はじめに
みなさんこんにちは。
先週末にはチャンピオンシップ(旧プロツアー/ミシックチャンピオンシップ)への出場権をかけた大会など、ハイレベルなオンラインイベントが複数開催されました。誰がどんなデッキを使用し、勝利を掴み取ったのでしょうか?
今回は$5K Kaldheim Championship QualifierとSekappy COLOSSEUMの大会結果を振り返っていきます。
$5K Kaldheim Championship Qualifier
順位 | プレイヤー名 | デッキタイプ |
---|---|---|
優勝 | モリ ノリユキ | オボシュランプ |
準優勝 | Thierry Ramboa | ディミーアヨーリオン |
トップ4 | Lorenzo Pollone | 赤単アグロ |
トップ4 | Mattia Rizzi | 緑単フード |
トップ8 | Sergio Garcia Gonzalez | ディミーアヨーリオン |
トップ8 | キムラ コウヘイ | セレズニアアドベンチャー |
トップ8 | Gavin Bennett | マルドゥスタックス |
トップ8 | Will Pulliam | 緑単フード |
(※デッキタイプをクリックするとリストが閲覧できます。)
参加者289名で開催された$5K Kaldheim Championship Qualifierは、オボシュランプを使用したモリ ノリユキ選手の優勝となりました。モリ選手はオボシュランプを使い続けており、その成果が出たといえるでしょう。
モリ選手はオボシュランプの使用にあたり、デッキ枚数を60~65枚の間で細かく調整されています。
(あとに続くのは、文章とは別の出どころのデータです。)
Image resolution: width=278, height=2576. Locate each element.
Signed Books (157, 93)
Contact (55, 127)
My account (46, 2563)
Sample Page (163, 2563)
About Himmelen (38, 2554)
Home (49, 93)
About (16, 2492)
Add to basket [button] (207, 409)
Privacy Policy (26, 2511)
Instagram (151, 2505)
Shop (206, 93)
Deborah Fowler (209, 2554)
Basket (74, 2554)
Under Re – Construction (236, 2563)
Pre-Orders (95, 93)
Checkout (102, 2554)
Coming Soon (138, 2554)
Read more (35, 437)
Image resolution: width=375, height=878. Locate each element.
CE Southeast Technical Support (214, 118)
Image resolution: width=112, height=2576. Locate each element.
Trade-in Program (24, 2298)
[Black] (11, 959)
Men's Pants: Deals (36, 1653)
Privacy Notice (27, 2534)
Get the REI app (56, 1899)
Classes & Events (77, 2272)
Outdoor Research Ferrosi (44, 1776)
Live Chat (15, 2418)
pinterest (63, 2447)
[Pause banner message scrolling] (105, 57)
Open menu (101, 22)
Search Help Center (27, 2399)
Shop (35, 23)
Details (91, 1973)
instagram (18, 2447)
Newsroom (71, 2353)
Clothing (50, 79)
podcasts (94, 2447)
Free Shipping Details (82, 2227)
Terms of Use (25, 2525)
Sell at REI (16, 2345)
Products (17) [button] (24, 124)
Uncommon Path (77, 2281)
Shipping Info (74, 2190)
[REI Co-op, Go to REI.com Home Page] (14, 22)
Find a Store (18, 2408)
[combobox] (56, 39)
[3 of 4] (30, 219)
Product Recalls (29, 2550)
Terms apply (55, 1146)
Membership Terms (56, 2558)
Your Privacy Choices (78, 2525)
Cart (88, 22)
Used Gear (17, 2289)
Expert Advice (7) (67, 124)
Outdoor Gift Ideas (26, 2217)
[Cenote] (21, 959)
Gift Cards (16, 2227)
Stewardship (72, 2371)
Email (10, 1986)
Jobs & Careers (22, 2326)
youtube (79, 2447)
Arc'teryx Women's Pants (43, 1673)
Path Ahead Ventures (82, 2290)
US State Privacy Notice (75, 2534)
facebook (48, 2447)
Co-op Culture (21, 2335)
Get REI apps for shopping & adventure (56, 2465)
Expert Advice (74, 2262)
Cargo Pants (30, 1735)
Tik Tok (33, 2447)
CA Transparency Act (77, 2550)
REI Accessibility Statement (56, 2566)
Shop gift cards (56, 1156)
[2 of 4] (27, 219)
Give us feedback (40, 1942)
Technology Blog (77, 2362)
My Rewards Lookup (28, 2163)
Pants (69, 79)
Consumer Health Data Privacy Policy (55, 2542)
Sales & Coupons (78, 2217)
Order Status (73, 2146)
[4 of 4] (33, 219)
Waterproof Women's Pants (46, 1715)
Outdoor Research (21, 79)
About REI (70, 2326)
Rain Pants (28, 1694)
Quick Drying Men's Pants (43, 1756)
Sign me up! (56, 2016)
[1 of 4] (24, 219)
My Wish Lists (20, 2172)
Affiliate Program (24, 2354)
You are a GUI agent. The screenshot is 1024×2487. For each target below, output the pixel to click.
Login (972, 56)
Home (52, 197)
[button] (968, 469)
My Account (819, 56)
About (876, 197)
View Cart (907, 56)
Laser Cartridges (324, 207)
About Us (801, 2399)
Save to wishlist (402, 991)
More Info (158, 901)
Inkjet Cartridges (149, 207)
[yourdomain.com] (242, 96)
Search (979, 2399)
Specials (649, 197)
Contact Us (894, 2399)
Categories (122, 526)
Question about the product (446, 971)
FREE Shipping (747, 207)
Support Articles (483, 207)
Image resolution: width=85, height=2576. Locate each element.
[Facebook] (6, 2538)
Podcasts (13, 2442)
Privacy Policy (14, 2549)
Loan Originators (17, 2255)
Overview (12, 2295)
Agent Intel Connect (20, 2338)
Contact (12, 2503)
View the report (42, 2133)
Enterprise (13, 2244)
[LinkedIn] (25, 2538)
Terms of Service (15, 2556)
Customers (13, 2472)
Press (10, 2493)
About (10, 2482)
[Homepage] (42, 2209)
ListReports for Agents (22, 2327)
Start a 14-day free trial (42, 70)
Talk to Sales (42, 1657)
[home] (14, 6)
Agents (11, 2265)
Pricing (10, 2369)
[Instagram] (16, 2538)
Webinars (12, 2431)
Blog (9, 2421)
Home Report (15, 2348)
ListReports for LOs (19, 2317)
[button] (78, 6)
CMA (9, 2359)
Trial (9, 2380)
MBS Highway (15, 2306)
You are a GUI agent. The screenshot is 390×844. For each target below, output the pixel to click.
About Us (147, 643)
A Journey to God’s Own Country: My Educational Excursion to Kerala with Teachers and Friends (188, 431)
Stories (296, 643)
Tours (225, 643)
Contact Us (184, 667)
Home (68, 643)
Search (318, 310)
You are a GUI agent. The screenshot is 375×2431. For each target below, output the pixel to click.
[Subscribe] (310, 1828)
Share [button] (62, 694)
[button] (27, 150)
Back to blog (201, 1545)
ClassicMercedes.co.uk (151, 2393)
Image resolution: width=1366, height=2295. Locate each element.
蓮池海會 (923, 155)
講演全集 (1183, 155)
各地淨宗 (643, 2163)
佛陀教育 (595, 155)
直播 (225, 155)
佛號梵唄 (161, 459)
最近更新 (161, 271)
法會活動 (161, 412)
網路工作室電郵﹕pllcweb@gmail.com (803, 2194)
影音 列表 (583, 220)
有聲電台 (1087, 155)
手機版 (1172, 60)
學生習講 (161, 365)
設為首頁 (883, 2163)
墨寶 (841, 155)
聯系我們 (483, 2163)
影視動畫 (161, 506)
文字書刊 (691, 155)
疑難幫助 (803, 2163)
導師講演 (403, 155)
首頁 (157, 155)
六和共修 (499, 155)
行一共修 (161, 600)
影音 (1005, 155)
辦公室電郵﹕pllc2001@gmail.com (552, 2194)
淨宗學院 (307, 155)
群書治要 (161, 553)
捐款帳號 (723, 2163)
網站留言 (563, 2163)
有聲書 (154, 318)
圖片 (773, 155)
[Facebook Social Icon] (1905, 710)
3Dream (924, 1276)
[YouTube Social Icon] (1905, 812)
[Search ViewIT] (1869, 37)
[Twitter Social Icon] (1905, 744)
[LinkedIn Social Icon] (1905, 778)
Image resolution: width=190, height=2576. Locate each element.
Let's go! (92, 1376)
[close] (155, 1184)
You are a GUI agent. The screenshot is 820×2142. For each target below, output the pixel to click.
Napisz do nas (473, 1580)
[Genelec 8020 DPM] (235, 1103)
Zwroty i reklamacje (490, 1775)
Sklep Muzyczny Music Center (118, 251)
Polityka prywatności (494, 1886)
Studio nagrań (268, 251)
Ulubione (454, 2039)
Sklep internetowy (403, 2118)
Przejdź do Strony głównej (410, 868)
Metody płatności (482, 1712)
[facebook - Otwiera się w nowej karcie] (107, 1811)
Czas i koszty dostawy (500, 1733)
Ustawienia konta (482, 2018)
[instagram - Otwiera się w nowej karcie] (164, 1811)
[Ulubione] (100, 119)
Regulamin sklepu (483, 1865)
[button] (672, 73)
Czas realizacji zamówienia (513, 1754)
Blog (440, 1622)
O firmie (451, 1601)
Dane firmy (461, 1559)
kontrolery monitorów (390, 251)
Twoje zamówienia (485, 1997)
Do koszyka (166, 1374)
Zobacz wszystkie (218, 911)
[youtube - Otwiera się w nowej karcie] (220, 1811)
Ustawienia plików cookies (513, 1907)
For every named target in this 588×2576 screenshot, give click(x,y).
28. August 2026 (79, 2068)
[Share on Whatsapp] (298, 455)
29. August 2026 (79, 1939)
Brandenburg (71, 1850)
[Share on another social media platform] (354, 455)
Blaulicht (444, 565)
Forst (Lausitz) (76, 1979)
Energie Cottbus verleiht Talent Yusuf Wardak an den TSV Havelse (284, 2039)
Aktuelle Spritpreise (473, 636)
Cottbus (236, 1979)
これまでデッキ総数は「特定のカードを引きやすくするために最小値が適切」とされていましたが、ディミーアローグや《空を放浪するもの、ヨーリオン》が存在するメタゲームでは柔軟な変化が求められているようです。事実、決勝戦ではディミーアヨーリオンとの総力戦となり、ライブラリー2枚(総数63枚)を残しての勝利となりました。
デッキ総数が63枚に増えたことで気になるのは土地と呪文の比率です。ミッドレンジタイプのデッキでありながら《発生の根本原理》があるがゆえに土地を伸ばす必要があり、闇雲に呪文ばかりを増やせません。そこで呪文/土地の両面カード(以下、スペルランド)を多めに採用することで、バランスを取っています。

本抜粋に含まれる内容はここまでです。